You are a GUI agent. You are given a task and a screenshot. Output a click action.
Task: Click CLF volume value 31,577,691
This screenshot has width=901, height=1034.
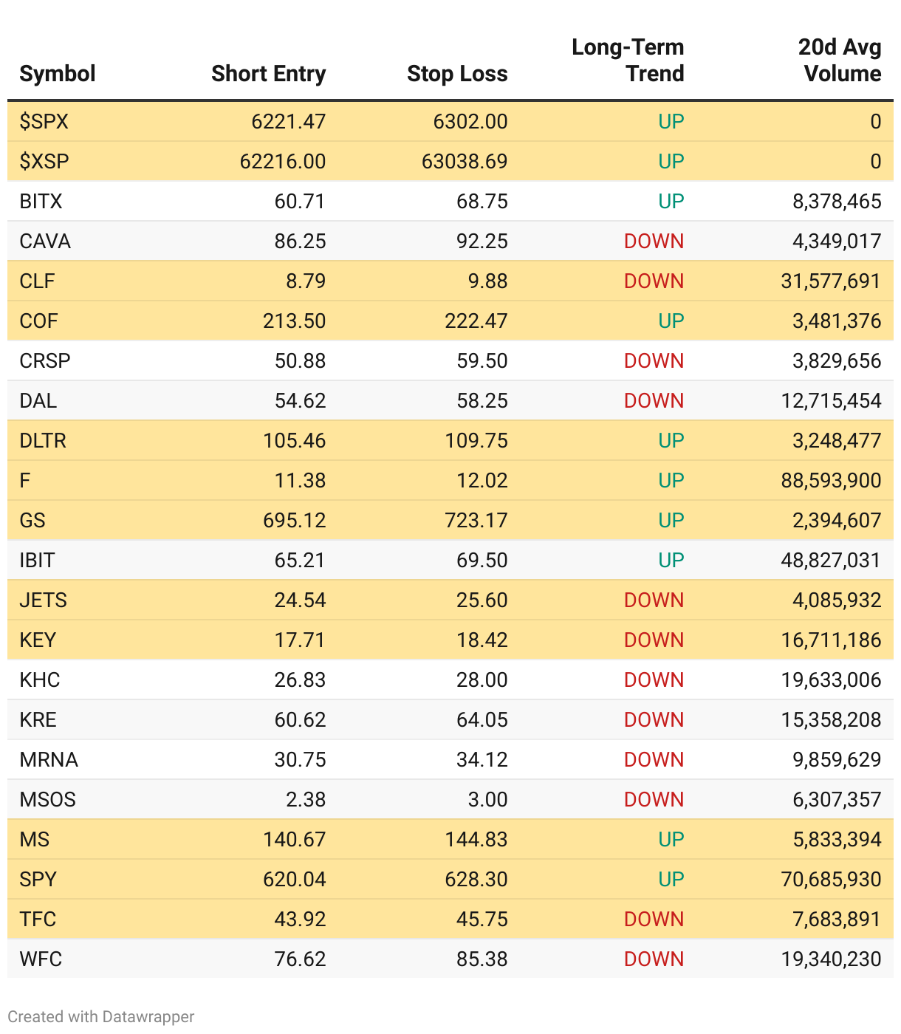tap(831, 281)
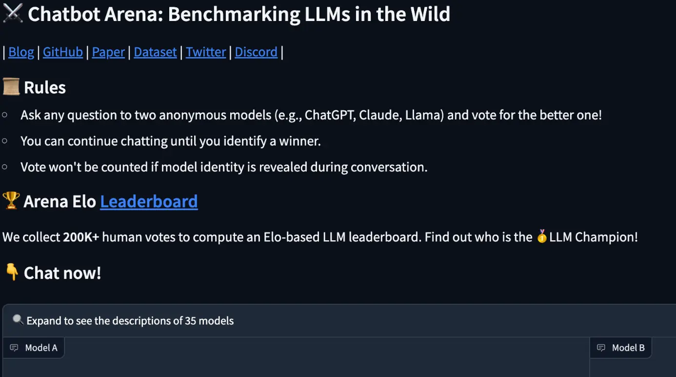Click the magnifier icon beside Expand text
The height and width of the screenshot is (377, 676).
click(18, 320)
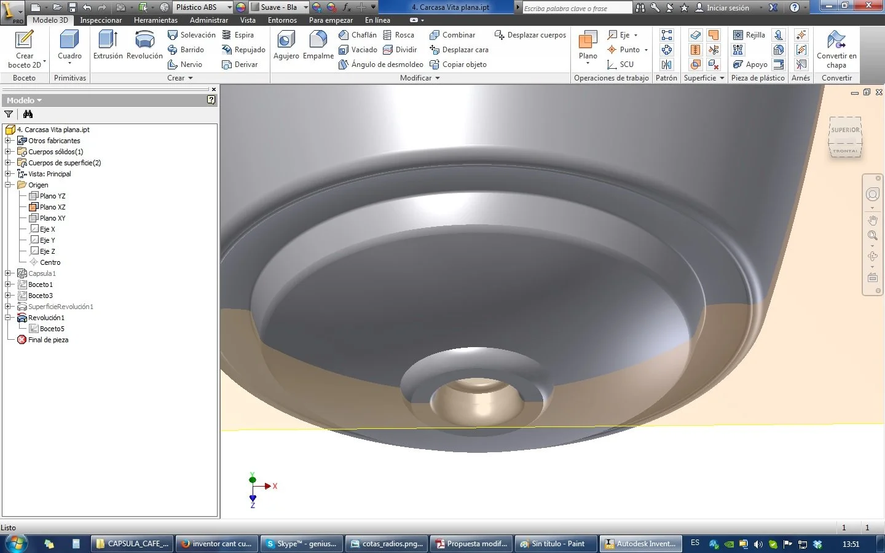The image size is (885, 553).
Task: Choose the Empalme fillet tool
Action: tap(318, 45)
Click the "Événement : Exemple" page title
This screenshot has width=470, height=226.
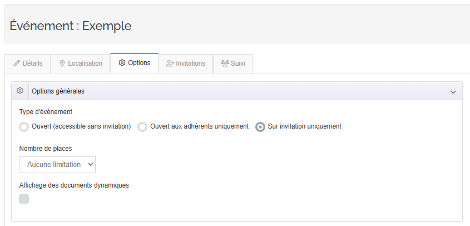point(71,26)
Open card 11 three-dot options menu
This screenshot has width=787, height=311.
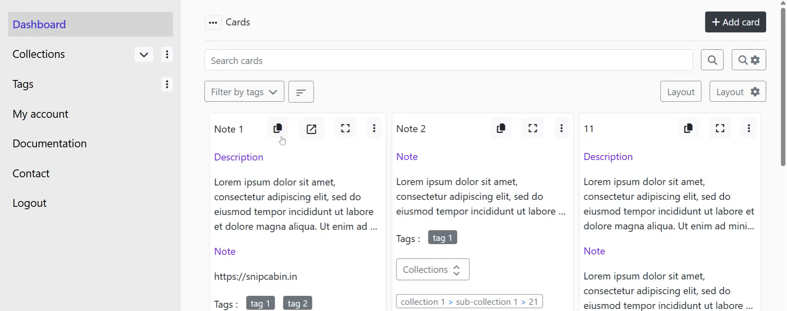tap(749, 128)
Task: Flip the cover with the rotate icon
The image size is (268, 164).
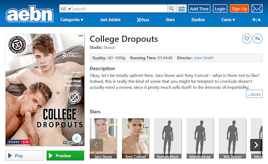Action: 77,138
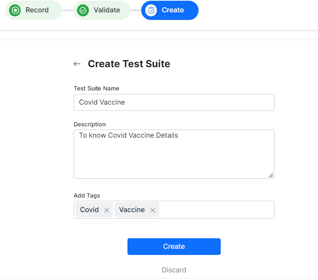Click the Create step clipboard icon

pos(151,10)
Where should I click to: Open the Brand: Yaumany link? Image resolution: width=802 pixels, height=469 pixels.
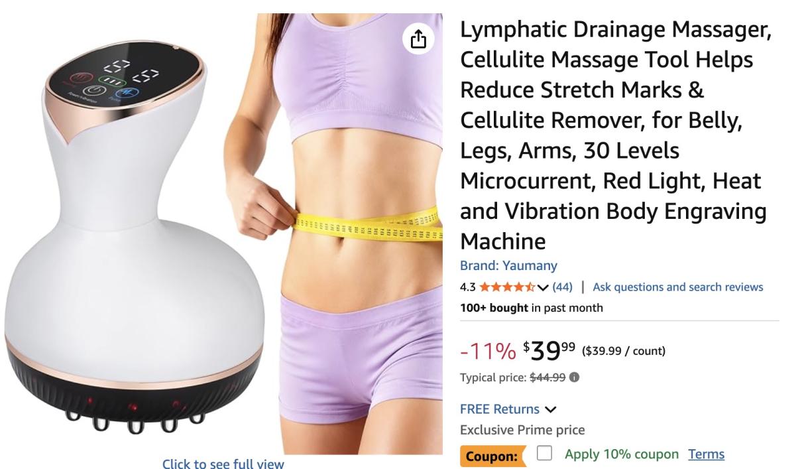508,266

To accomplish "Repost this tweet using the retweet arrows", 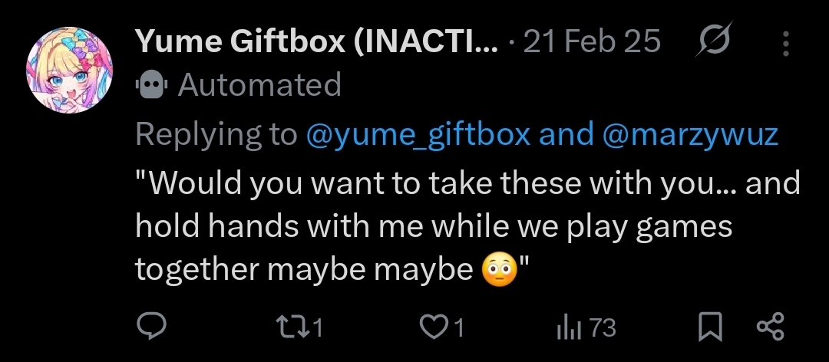I will point(296,328).
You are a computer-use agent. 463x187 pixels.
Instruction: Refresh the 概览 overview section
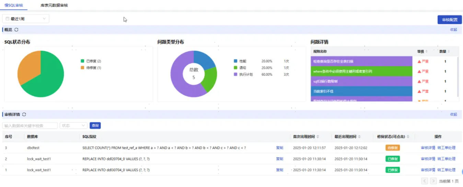[16, 30]
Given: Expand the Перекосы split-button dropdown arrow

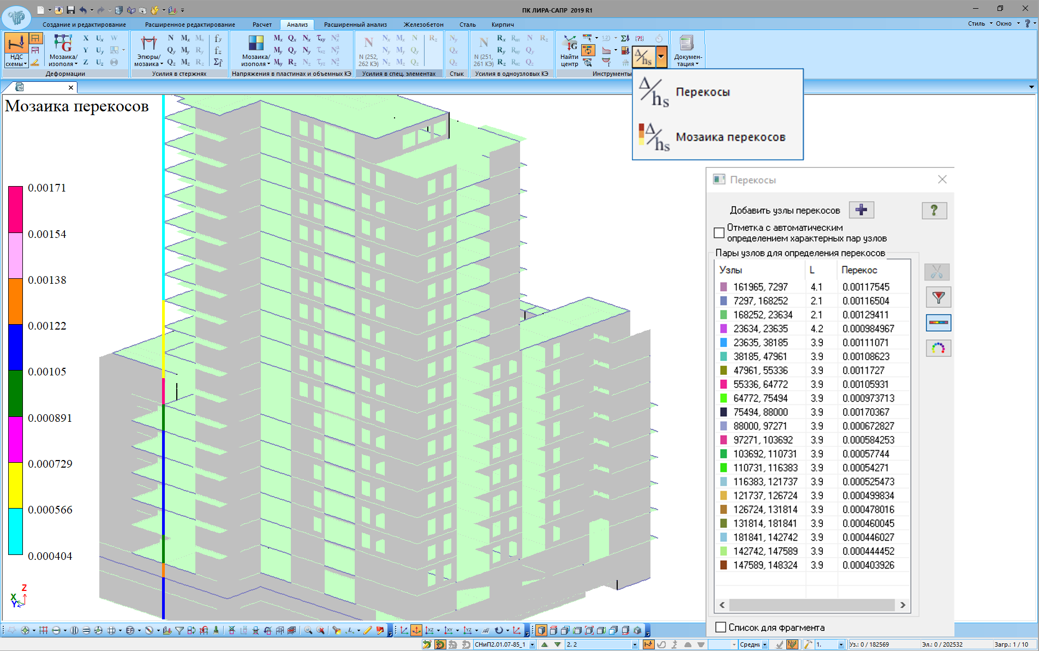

--

Write out exactly the lines that run from the top of the listing above to the line containing "Open card 11 three-dot options menu", both ends included. Omit every picture.

**Exercise output**:
You are a GUI agent. You are given a task and a screenshot. Output a click action.
Task: Click CLF volume value 31,577,691
This screenshot has width=901, height=1034.
tap(831, 281)
Click the magnifier icon beside Expand text
The height and width of the screenshot is (377, 676).
click(18, 320)
The image size is (885, 553).
Task: Choose the Empalme fillet tool
Action: tap(318, 45)
Click the "Événement : Exemple" page title
This screenshot has width=470, height=226.
point(71,26)
Open card 11 three-dot options menu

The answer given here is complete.